Two MBA students from QUT Business School have embarked on a gruelling Fijian trek this month and helped to raise almost $50,000 for the support of women in the Pacific.
Anastasia Armstrong and Amanda Galbraith travelled to Fiji at the beginning of September to participate in the international development program, ‘Markets for Change’, which was organised by the UN Women National Committee Australia.
Markets for Change was designed to empower women and girls across the Pacific through leadership training, financial literacy and work to end violence. Along with several other charity participants, the two students managed to raise $46,129 for the program. Ms Galbraith, in fact, was the single largest contributor after raising $7,636.23 alone. Ms Armstrong was the fourth highest contributor, raising $4,260.56 to the cause.
Ms Galbraith, an Australian Pharmacy Council Board Director studying an Executive MBA in Canberra, said the money they raised will help pay for new markets, toilets and security facilities for women who operate at local markets.
“The Markets for Change program is trying to provide safe accommodation spaces, education spaces, and safe spaces for women to store their produce and earnings,” she said.
According to the UN Women National Committee Australia, women make up between 75% and 90% of market vendors in the Pacific region. However, while these women are attempting to provide for their families and contribute to the economy, they are subject to long hours, low profits and difficult conditions. Many women also often come from rural areas and sleep at the market for three to four days, exposing them to higher risks of violence and theft.
The money raised will also help Markets for Change run workshops focusing on leadership and participation, marketing, financial literacy and entrepreneurship to help women increase sales and increase their representation in market committees.
“Most of the women were just keeping hold of their money and not recording how much they made,” Ms Galbraith said.
“One woman was taught how to run a cash flow statement and she was then able to get a loan from the bank to continue her business. She gained the financial literacy which we normally take for granted but wasn’t originally made available to her before the program.”
Supported by QUT, the two students also spent nine days in Fiji on the ‘Trek for Rights’ which aimed at encouraging donations and symbolising solidarity to the efforts Fijian women regularly go to make a living.
Making their way through Fiji’s sometimes unforgiving terrain, Ms Galbraith recalled the trek being “very challenging trek both physically and emotionally”.
“The local tour operator described the first day when we climbed Mount Tomanivi (Fiji’s highest mountain) as a five out of five difficulty,” she said.

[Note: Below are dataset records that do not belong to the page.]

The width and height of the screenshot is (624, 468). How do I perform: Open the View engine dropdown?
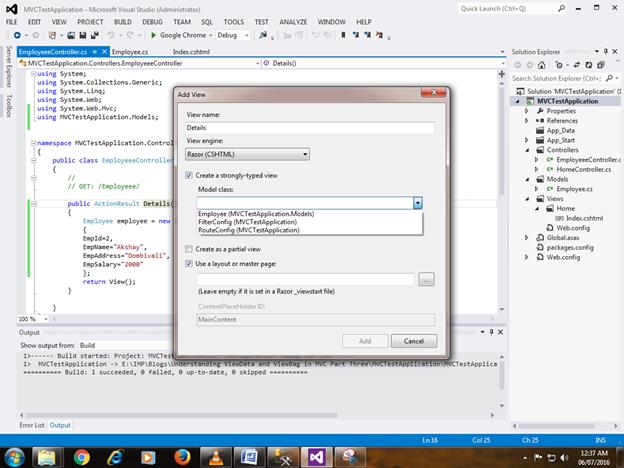[x=247, y=154]
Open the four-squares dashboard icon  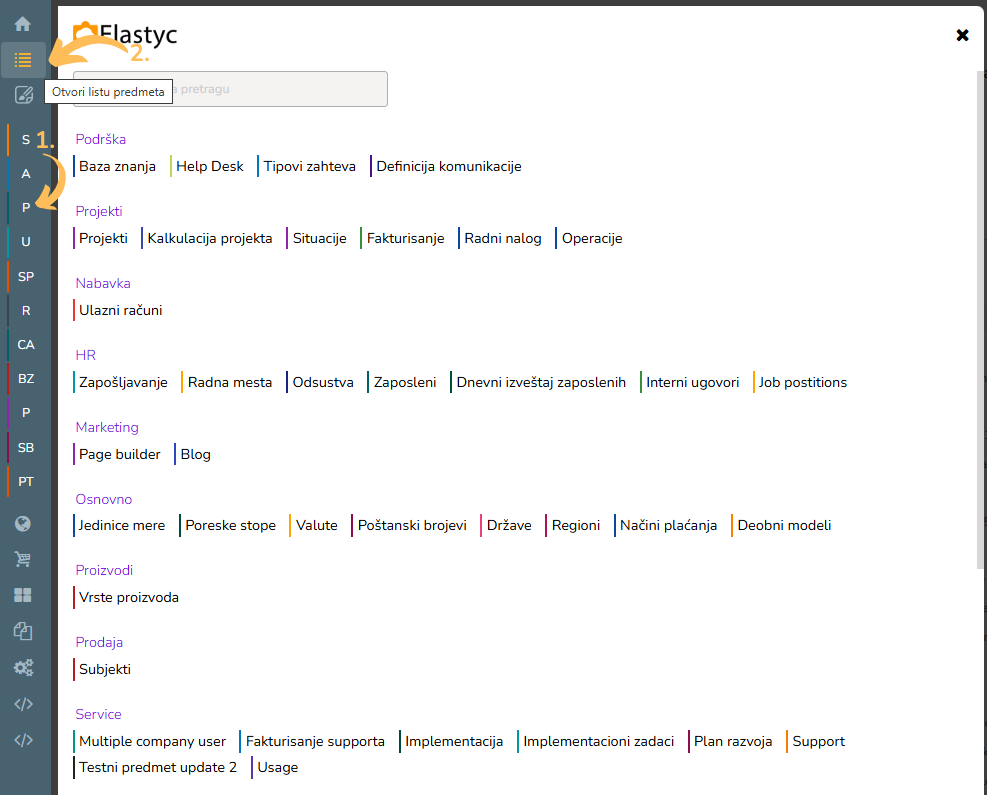(x=23, y=595)

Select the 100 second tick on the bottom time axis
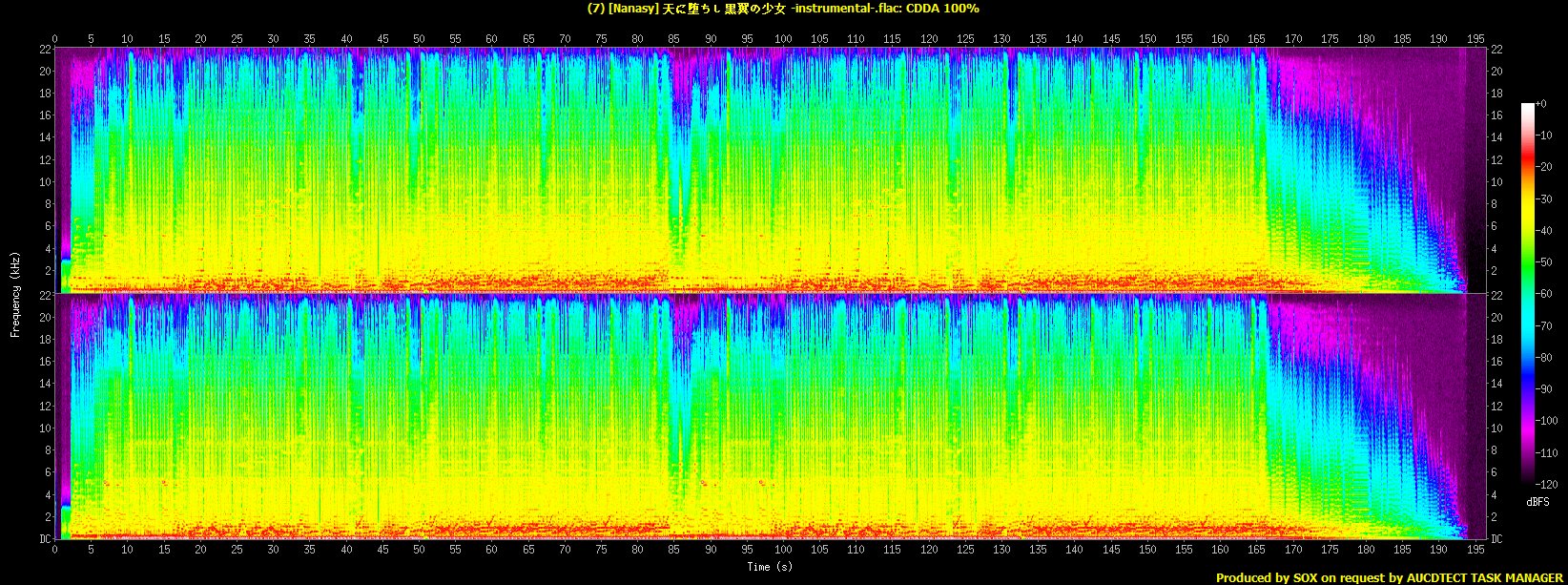[x=783, y=551]
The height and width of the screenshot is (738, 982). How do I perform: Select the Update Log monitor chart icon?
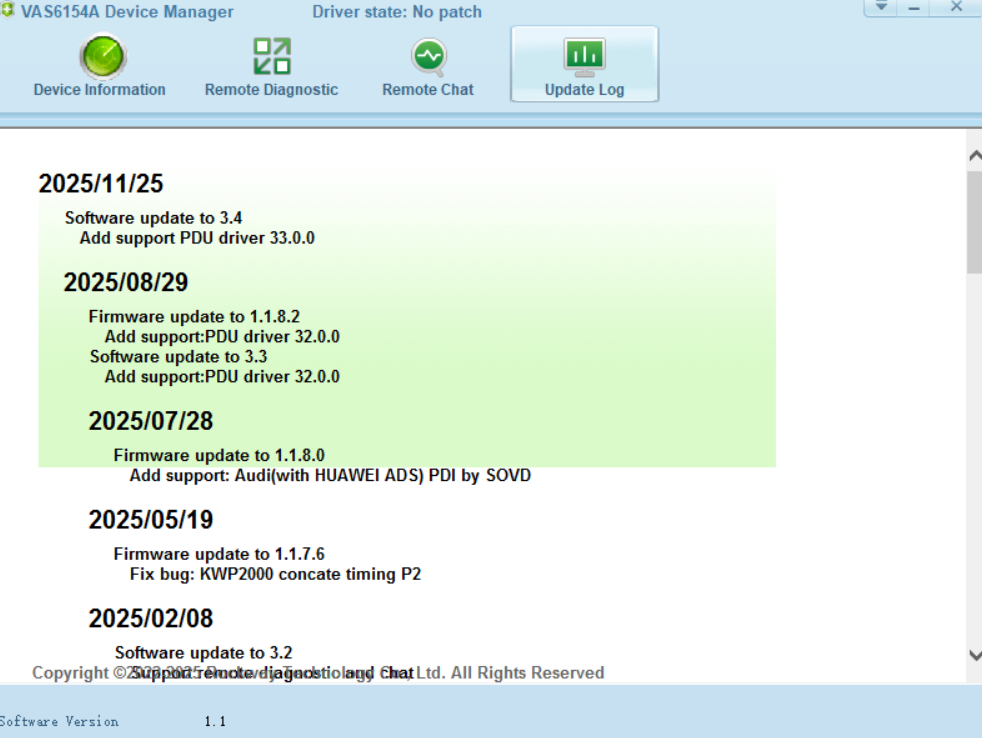(x=584, y=56)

“No formed paths; often just grabbing at tree roots to pull yourself up a vertical incline, and then of course doing the same thing down again. It was short distances for a lot of the trek but in Fiji which is a very undulating countryside; a 12 kilometre walk took us eight hours one day.
“You’re trekking through river crossing and up and down the edges of those rivers and through so many different terrains from rainforests to grasslands.”
Despite the challenge, Ms Galbraith was confident that it was well worth the effort.
“I love the Fijian people. I’ve always been amazed at how friendly and welcoming they are. It was really diverse countryside and fascinating to see.
“It might hurt but you just put that foot in front of the other and keep going until you do what you set out to achieve,” she said.
“As the trek went on you start to realise how lucky we are in Australia. Women need to dig in and help each other out. We need to make sure we are being supporting of each other.
“If I can do a little bit of something crazy and physically exerting, then I’m all for it.”